Input for this task:

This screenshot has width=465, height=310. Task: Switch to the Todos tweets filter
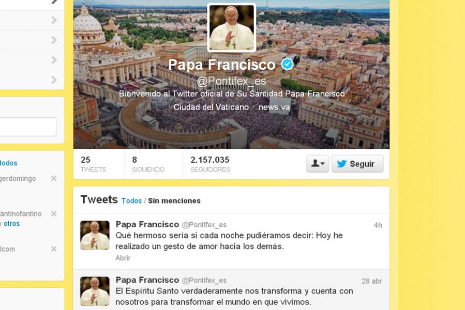click(x=131, y=200)
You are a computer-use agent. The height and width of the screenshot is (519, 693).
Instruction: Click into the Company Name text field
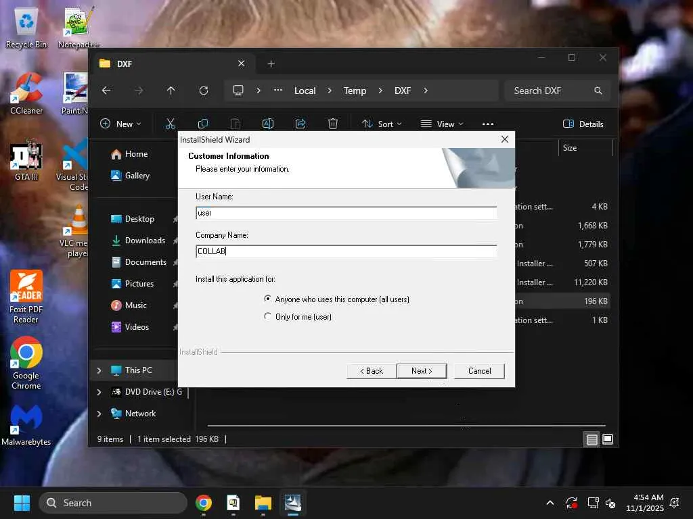click(x=345, y=251)
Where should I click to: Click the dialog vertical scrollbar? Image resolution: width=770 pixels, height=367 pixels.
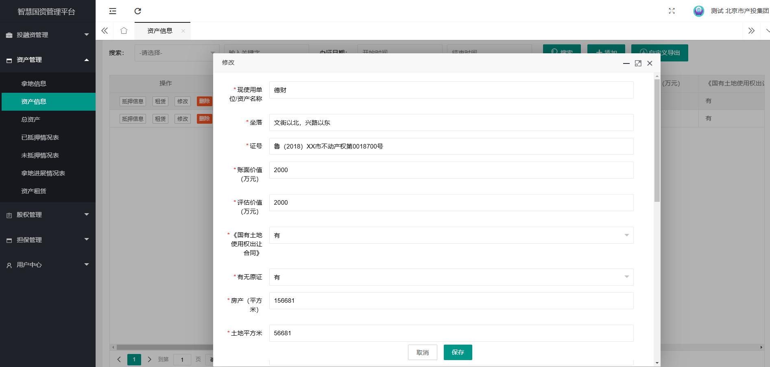tap(657, 140)
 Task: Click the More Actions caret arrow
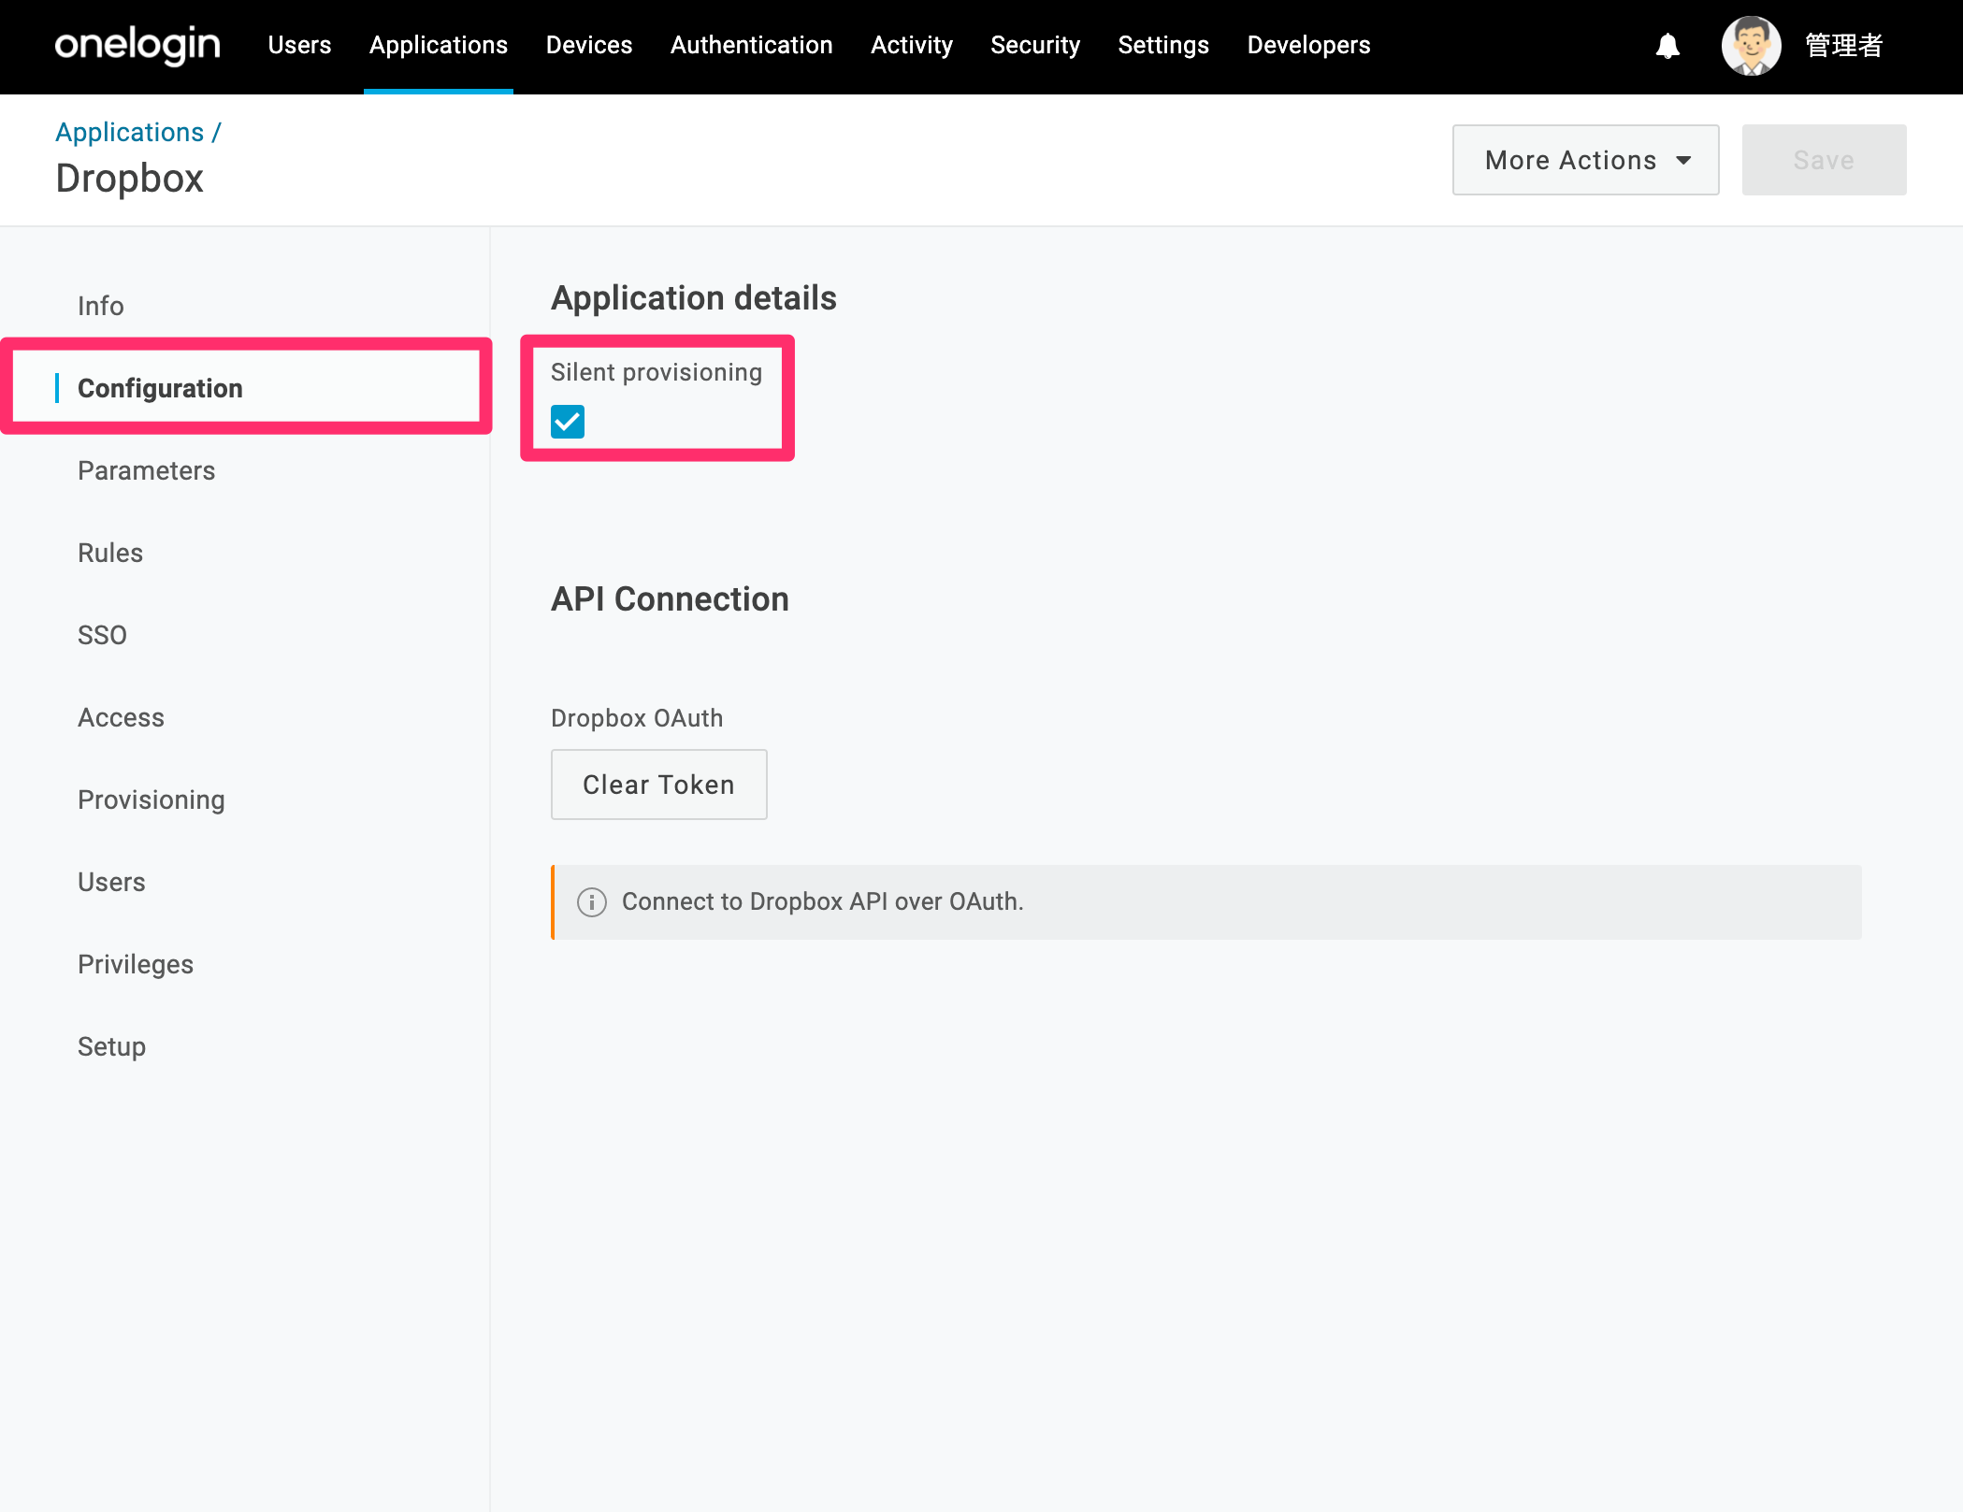pos(1683,161)
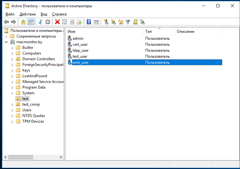Open the Действие menu

coord(27,14)
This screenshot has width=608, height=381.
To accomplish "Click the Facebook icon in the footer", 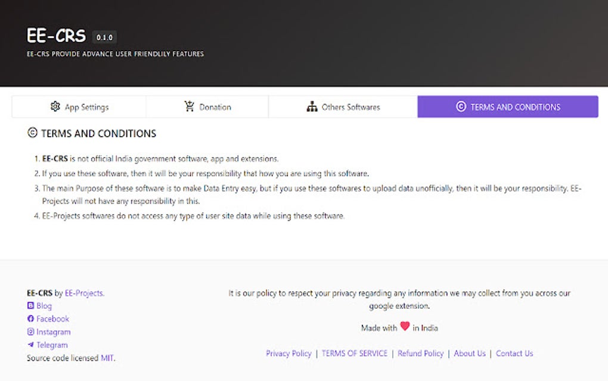I will (x=30, y=318).
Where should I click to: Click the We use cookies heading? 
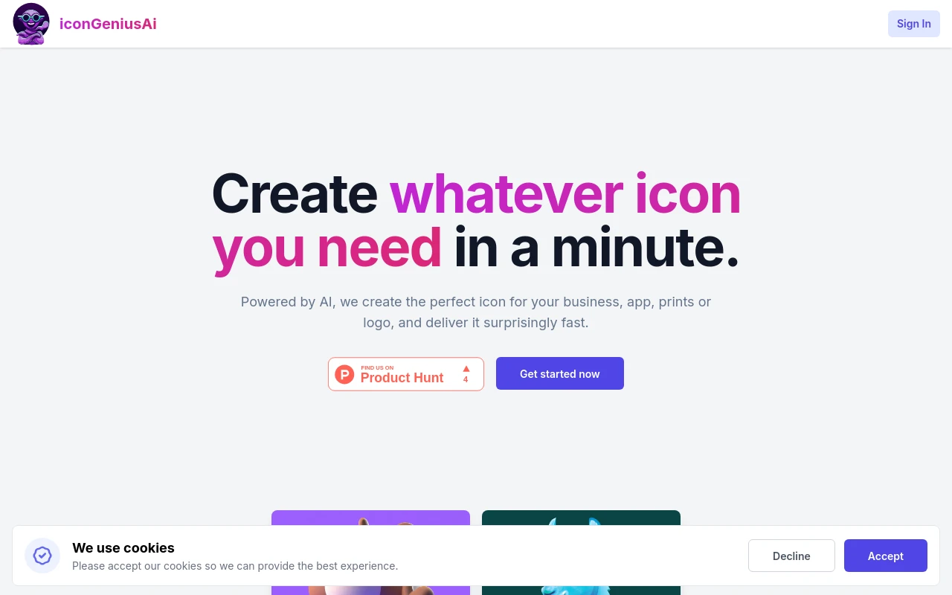click(x=123, y=548)
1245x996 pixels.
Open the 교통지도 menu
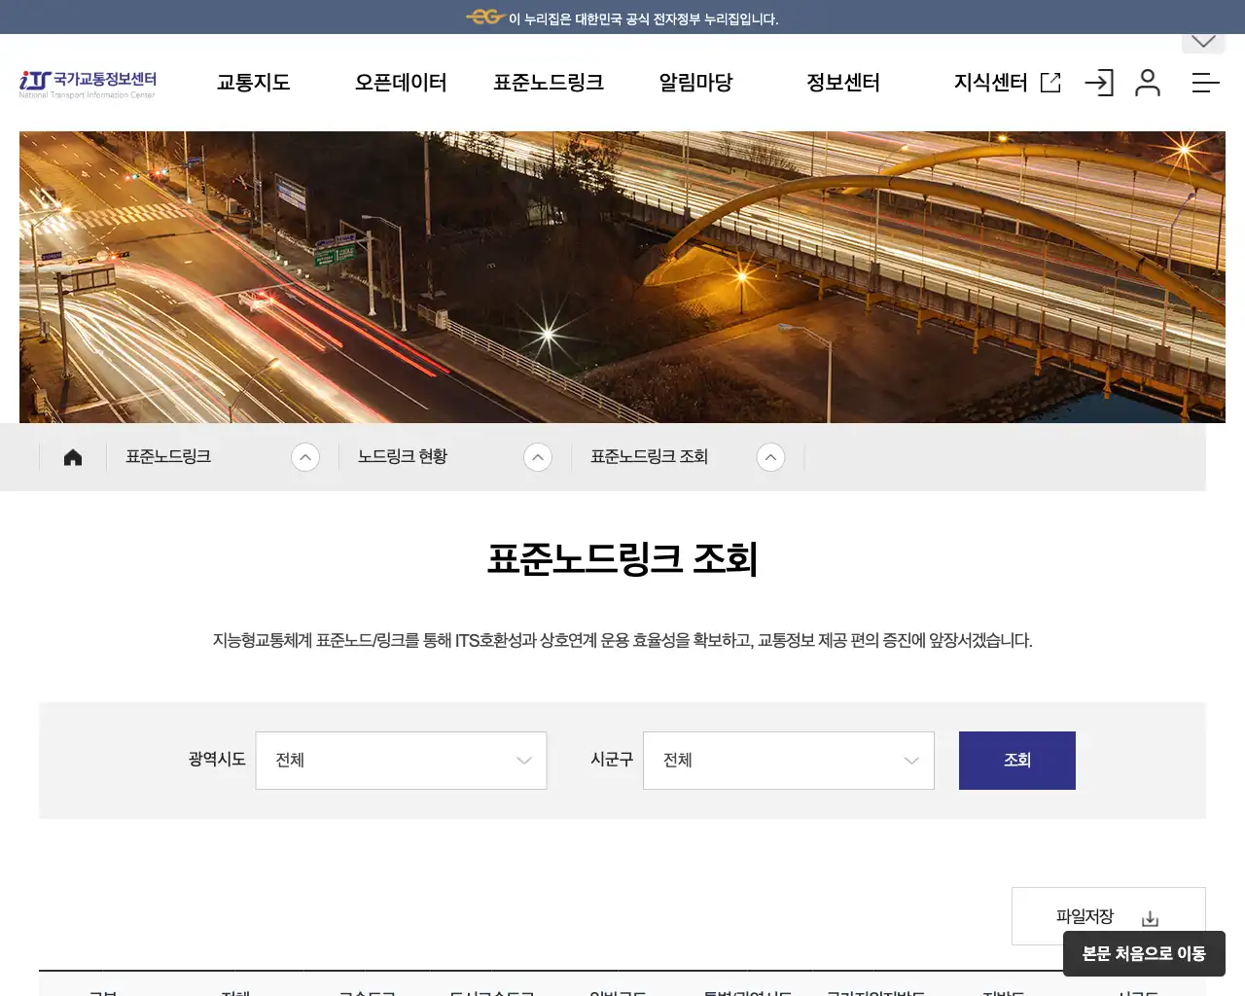(x=252, y=83)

Assignment: In the data above, find the line with "Where should I click to: Click the dialog" and the line with "This screenshot has width=608, height=381.". Please copy exactly those two lines and every line between them, but not the pictures.

Expected answer:
Where should I click to: Click the dialog vertical scrollbar? Image resolution: width=770 pixels, height=367 pixels.
tap(657, 140)
 Task: Click the More Actions caret arrow
pos(1683,161)
Open the Действие menu

coord(27,14)
This screenshot has width=608, height=381.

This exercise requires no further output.